Disney’s ‘Ralph Breaks the Internet’ amuses the audience with an adventure across the World Wide Web

WARNING: SPOILERS ABOUT THE MOVIE WILL BE MENTIONED

After their hit 2012 animated film “Wreck-It Ralph,” Walt Disney Studios presented a sequel to the adventures of the video game villain. Wreck-It Ralph, voiced by John C. Reilly, and his speed-racing sidekick, Vanellope von Schweetz, voiced by Sarah Silverman. On Nov. 21, “Ralph Breaks the Internet” hit theaters to entertain both children and adults with a look into what happens inside the Internet.

“Ralph Breaks the Internet” is a good movie, but not amazing in comparison to some of Disney’s other projects. The movie is entertaining and aesthetically pleasing, but in terms of plot, the movie lacks a real threat and a fresh, thrilling story.

The plot of the movie is sweet and silly, but also shallow and cliché. Ralph tries to help Vanellope save her game after they cause a player to destroy the wheel of the “Sugar Rush” arcade machine. The two engage in internet activities in order to get enough money to pay for the “Sugar Rush” steering wheel, after unknowingly bidding over thousands of dollars for the part on eBay.

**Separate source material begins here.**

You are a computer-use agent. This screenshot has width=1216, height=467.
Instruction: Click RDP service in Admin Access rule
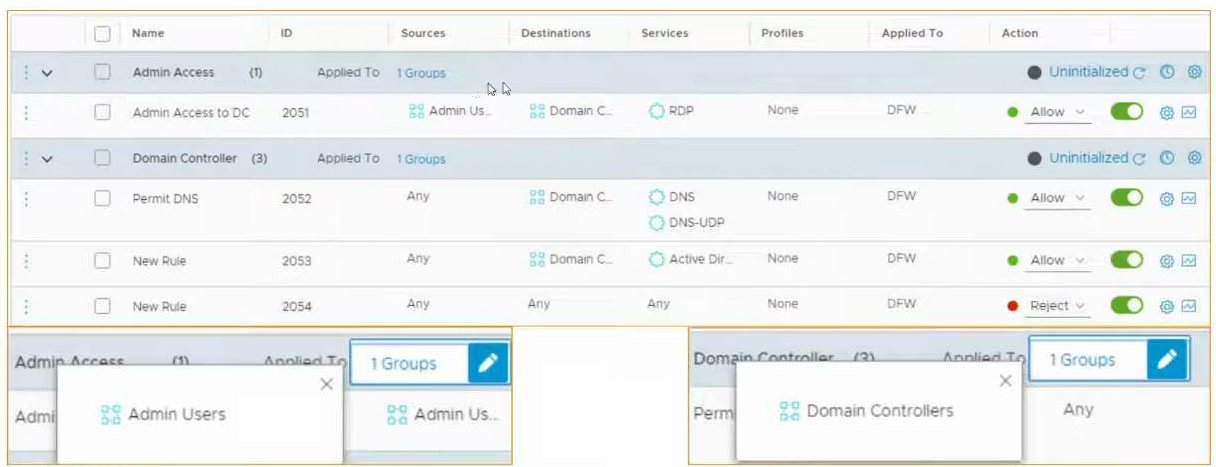(680, 111)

To get money, Ralph and Vanellope meet a pop-up advertiser named J.P. Spamley (voiced by Bill Hader) who offers to pay them to steal a car from a popular, yet violent, racing game called “Slaughter Race” and they also come into contact with Yesss (voiced by Taraji P. Henson), an algorithm that establishes which videos will be trending on BuzzzTube, a video website in which publishers can make money off of “hearts” (likes) given by viewers.

The two protagonists expect to make money so they can return to their original lives back in the arcade. But as their journey progresses, Vanellope feels she wants to experience something new and plans to stay in “Slaughter Race” with her new racer friend, Shank (voiced by Gal Gadot) rather than returning back to her arcade game. Ralph, consumed by his insecurities and clingy behavior, tries to win her back, but ends up wrecking their relationship and the internet.

The storyline of the movie is good, but I personally think Ralph’s struggle in the first film was a better adventure. The first film had a real threat that pitted good against evil and redefined the protagonist and their world. In “Ralph Breaks the Internet,” the villain of the movie was Ralph. Without a real adversary, it was predictable that Ralph and Vanellope would reconcile and Ralph’s mistakes would be forgiven in the end. Overall, the plot was nothing memorable.

The rift in Ralph and Vanellope’s relationship was one of the film’s strong points. The movie emphasizes the importance of independence in friendships or family relations. In the beginning of the movie, it was revealed that Ralph and Vanellope would always hang out with each other routinely after the arcade closed. But Vanellope longs for change in her life, and the introduction of the internet provided her the opportunity to explore and meet new people.

Meanwhile, Ralph felt like he was going to lose his best friend, which we realistically know would not happen, and he succumbs to fear and commits irrational actions. The movie conveyed this message about relationships well.

One of the pros of the movie was the animation. Like most Disney animations, everything looked pleasant and smooth. Perhaps most impressive was the incorporation of prominent Internet apps and features in modern culture that helped the movie connect with the audience. The animators did a fantastic job integrating websites and apps like Google, Instagram, eBay and more into a fictional Internet world by having them pose as buildings, museums and stores. The presence of the famous Internet features was amusing and a genius method of product placement.

The highlight of the movie was the overwhelming amount of icons and easter eggs the animators included.

For instance, as shown in the trailer, Vanellope ends up in a website called “Oh My Disney!” that includes the majority of Disney-owned entities including Disney princesses, Marvel superheroes and Star Wars characters. Being a fan of Disney, I was amused by the presence of Baby Groot, voiced by Vin Diesel, several Stormtroopers and a spectacular scene with the Disney princesses. All in all, there were too many easter eggs to pay attention to, but the feelings of nostalgia and glee were memorable.

As for minor flaws in the film, some of the scripting was dry and moments were tedious and lackluster. The crew could have done a better job in incorporating some characters from the first movie into the story, as we rarely see any screen time for Fix-It Felix, voiced by Jack McBrayer, Sgt. Calhoun, voiced by Jane Lynch, and other characters.

Overall, the movie is a lively and amusing journey full of nostalgia and comedy. The plot does not pose a serious flaw of the film, but the message of the film has significance in real life. With familiar bits of modern culture, this movie is great for the family and filled with charm and nostalgia.